"Une Chasse au bouquin", signé W.-T. Kandersen-Peternsen, traduit du norvégien par Géo Daumas (le véritable auteur de ce texte), est paru dans Le Sourire du 5 décembre 1912.
Une Chasse au bouquin
(Extrait des relations de chasse de M. W.-T. Kandersen-Peternsen.)
Le bouquin est un animal très bizarre rentrant dans la famille des foliacés ; sa taille varie beaucoup depuis le grand in-quarto jusqu'au petit Jésus ; il présente en outre, cette particularité de pouvoir changer de peau à volonté ; en cas de deuil, il pousse même la délicatesse jusqu'à arborer une peau de chagrin.
Cet animal est très recherché, surtout par la caste dite des littérateurs, qui, apôtres convaincus de la vivisection n'hésitent pas à ouvrir ces malheureux bouquins pour en extraire le suc.

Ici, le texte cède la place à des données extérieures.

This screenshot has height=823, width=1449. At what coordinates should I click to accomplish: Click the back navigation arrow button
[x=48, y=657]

Les terrains où l'on chasse généralement le bouquin sont appelés « bibliothèques » (notes du traducteur).
* * *
Ayant appris que l'État français avait aménagé, pour distraire ses citoyens, une bibliothèque dite nationale, je résolus d'aller y chasser pour y planter le drapeau norvégien.
Après a voir campé par 36° 7' 12"de latitude nord et 43° 51' 57" de longitude ouest, dans de vastes steppes désertes appelées — par dérision, sans doute, Palais-Royal — je m'armai de mon alpenstock et, suivi de mon attelage de chiens danois, je partis.

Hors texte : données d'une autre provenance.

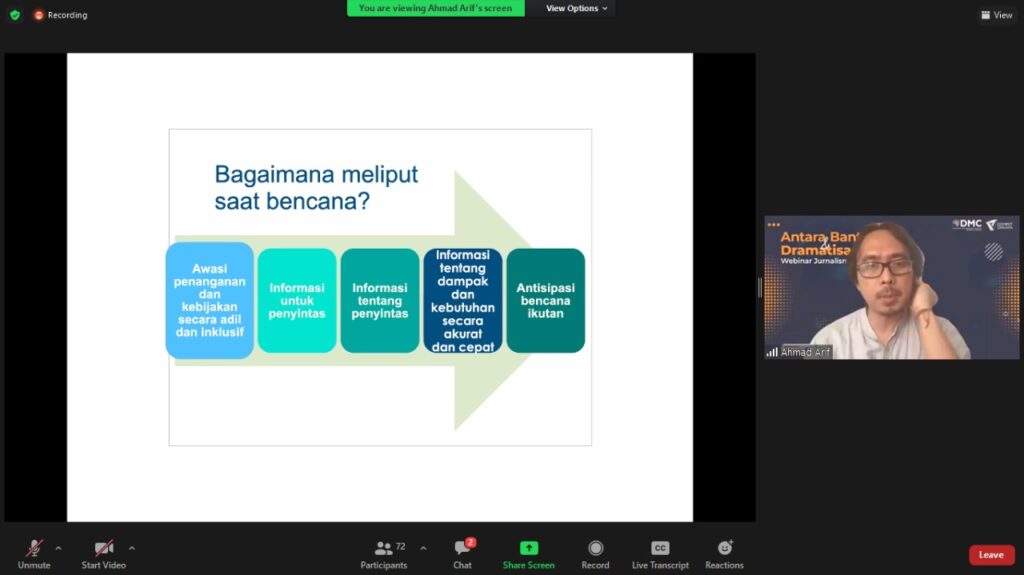Open the Participants panel icon

[383, 549]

Il me fallut tout d'abord solliciter d'un garde-chef, habillé en général, l'autorisation de chasser, qui me fut donnée après entente avec le consulat de mon pays. On me pria de laisser à la porte, dans une petite pièce appelée en français « vestiaire (1) » mon attelage de chiens et mon alpenstock. On me fit également déposer un cornet à bouquin que j'avais emporté et que je croyais indispensable pour cette chasse.
On me fit ensuite remarquer que je ne devais ni fumer, ni faire de bruit, sans doute pour ne pas effrayer le bouquin, animal extrêmement méfiant, j'assurai le garde-chasse que je serais aussi tranquille qu'un renne buvant de l'eau (2). Je pénétrai alors dans la chasse gardée, où la température est uniformément de 37° centigrade (128° Farenheit), température la meilleure pour l'élevage du bouquin en captivité.

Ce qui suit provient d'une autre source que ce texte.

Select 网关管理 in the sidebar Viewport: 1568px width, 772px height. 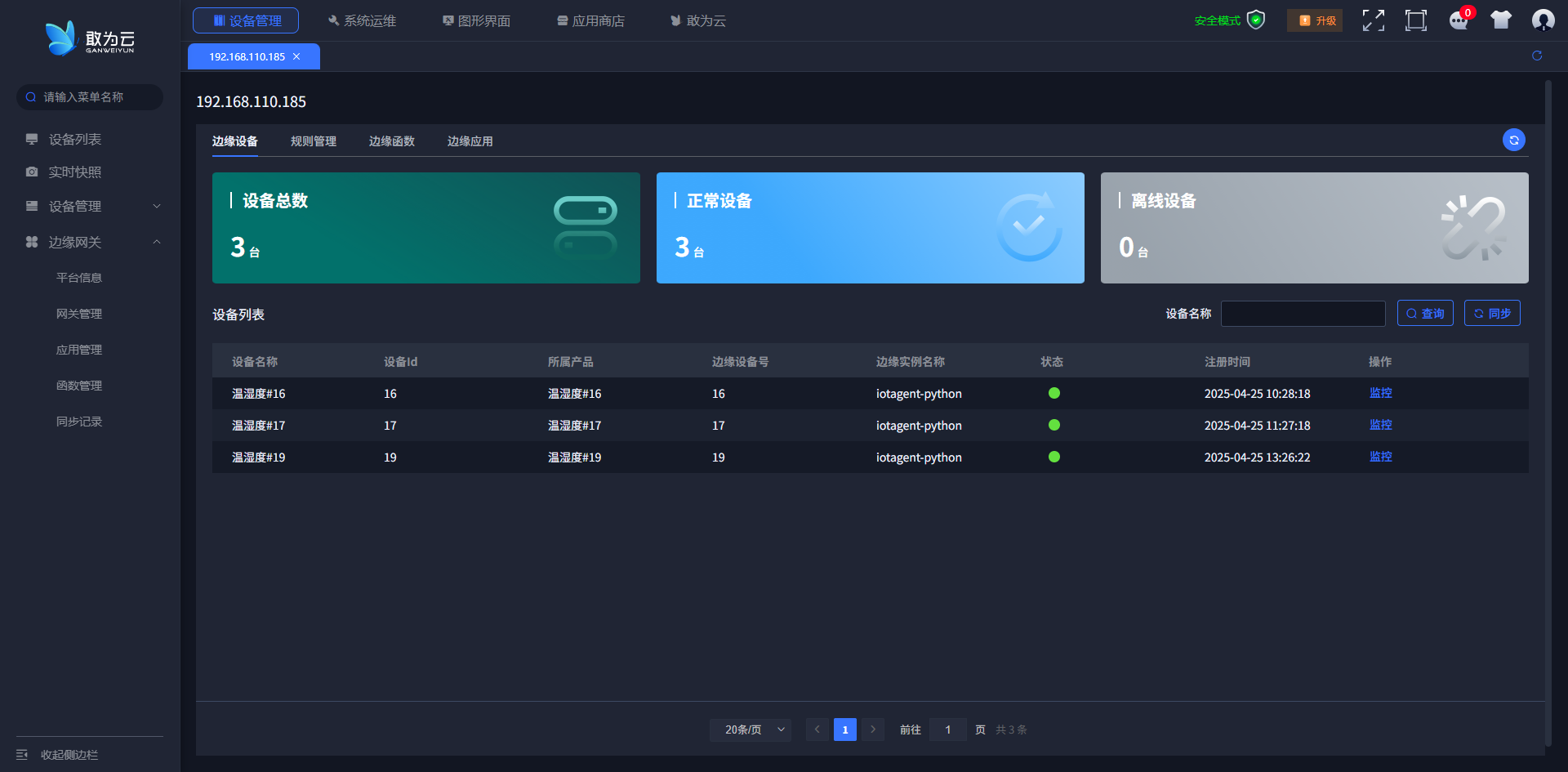[x=79, y=314]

Je rédigeai encore deux feuilles de couleurs voyantes et j'allai me mettre à l'affût pendant de longs quarts d'heures qui me parurent des siècles, retenant mon haleine, les yeux fixés vers la porte par où devaient entrer les bouquins. De nombreux chasseurs assis à mes côtés guettaient également le gibier qui, poussé dans une petite voiture, arriva jusqu'à un bureau où un monsieur grave — le président de cette association cynégétique — donna des ordres aux gardes qui répartirent le gibier entre les chasseurs. A ce moment, une cloche sonna plusieurs coups — l'hallali — et la chasse fut terminée sans qu'il y eût à déplorer aucun accident de personnes.
Voici le tableau de cette chasse mémorable qui ne dura pas moins de trois heures 24 minutes.
18 in-quarto.
145 in-octavo.
1257 in-douze.
Il me fut impossible, car de sévères règlements l'interdisent, de rapporter dans mon pays natal, auquel je suis si profondément attaché, mon gibier, mais j'en ai rapporté quelques photographies que j'ai offertes au musée d'Ankeljstormfeldstvk (3) où elles font l'admiration des visiteurs.
(Traduit du norvégien par Géo DAUMAS.)
(1) Mot en français dans le texte.
(2) Jeu de mots intraduisible en français.
(3) Petite ville, patrie de l'auteur de cet ouvrage, située à 30 kilomètres au nord-ouest de Khjoersbemt près de Sueffkbreow.